Has anyone else read the text of Sir Ivan Roger's lecture on the EU and Brexit?
It is a very long read, but as it is by someone who has had many years direct experience of working and negotiating within the EU framework it is worth the effort.
Just a snippet:
_Start-
And finally, we have the whole issue of the very large tracts of the UK economy in which regulatory agencies at the EU level either administer EU law or supply expert advice to underpin policy – in other words, supply key government functions which we no longer have at the national level. Post Brexit, we either have to take back full control and re-learn how to conduct those functions or we have to find a way to remain part of or affiliated to these agencies, but, inevitably, with less of a voice than we had within on policy direction.
There is a plethora of these bodies, managing critical issues from aviation safety to chemicals, from food safety to the energy internal market, from medicines to trademarks, from telecommunications and broadcasting to fisheries. They cover, in other words, large tracts of the most successful business sectors the UK has.
I do not want to be unfair about the UK papers and speeches here – and there will be a vast volume of work going on in each area to examine what can and should be done and at what speed. No single post Brexit model will work for all.
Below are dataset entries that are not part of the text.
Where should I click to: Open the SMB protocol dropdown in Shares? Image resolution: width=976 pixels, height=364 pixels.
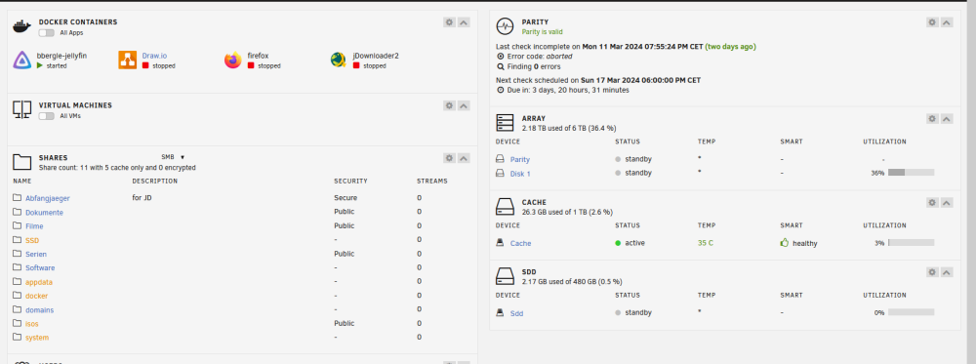(173, 157)
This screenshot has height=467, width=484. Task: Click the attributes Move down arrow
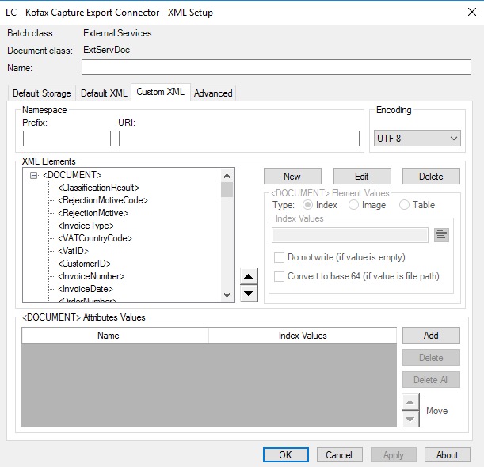(x=410, y=419)
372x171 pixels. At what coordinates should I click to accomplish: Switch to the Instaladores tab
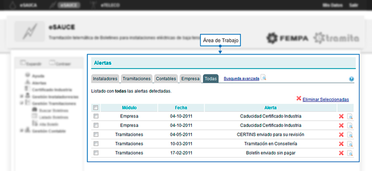(x=105, y=79)
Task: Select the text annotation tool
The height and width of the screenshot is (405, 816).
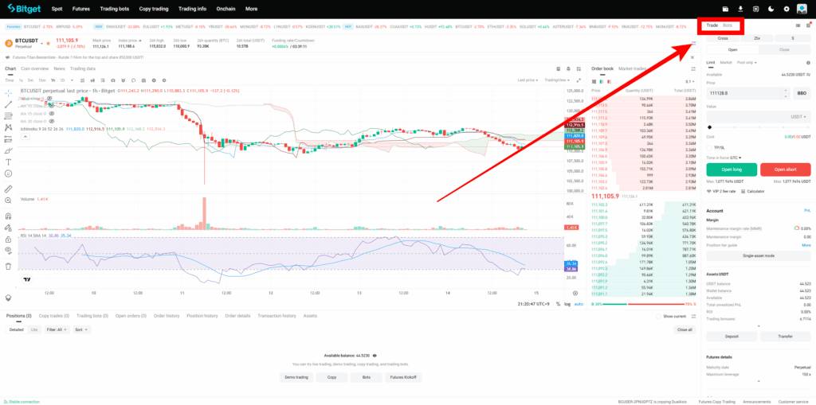Action: [8, 162]
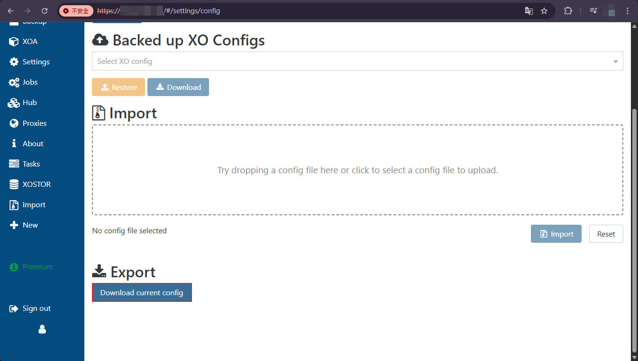Open the Hub boxes icon
The height and width of the screenshot is (361, 638).
pyautogui.click(x=14, y=103)
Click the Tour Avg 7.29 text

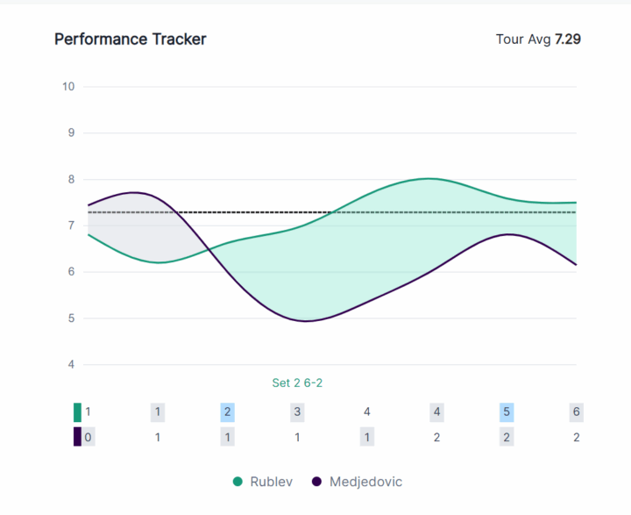[x=538, y=39]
But if we want, in areas , genuinely to go it alone – or have to, because we cannot accept the jurisdictional and dispute resolution implications of staying in agencies run at the EU level in which our voice is lessened – then we have to be going full tilt in developing that regulatory capability at huge speed, rather than assuming the EU is bound to give us both associate membership and a serious role from outside in policy setting, when the only way that can happen is if we shift our red line on jurisdiction questions.
That was promulgated as a red line when no serious thought at all had been given to these questions.
The fact that, in so many areas, we are obviously NOT doing that, and both regulators and industries are making it clear that they have no intention of replicating, at great cost, regulatory capability which already exists, is yet another reason why the EU side has long since concluded that the UK would not walk out.
Because it could not.
No amount of “be careful: we could still walk out, you know” sabre rattling makes the slightest odds when the other side knows that the day after doing so, we would be back pleading for continuity and for the ongoing delivery of, and access to, functions the British State has no capability to provide.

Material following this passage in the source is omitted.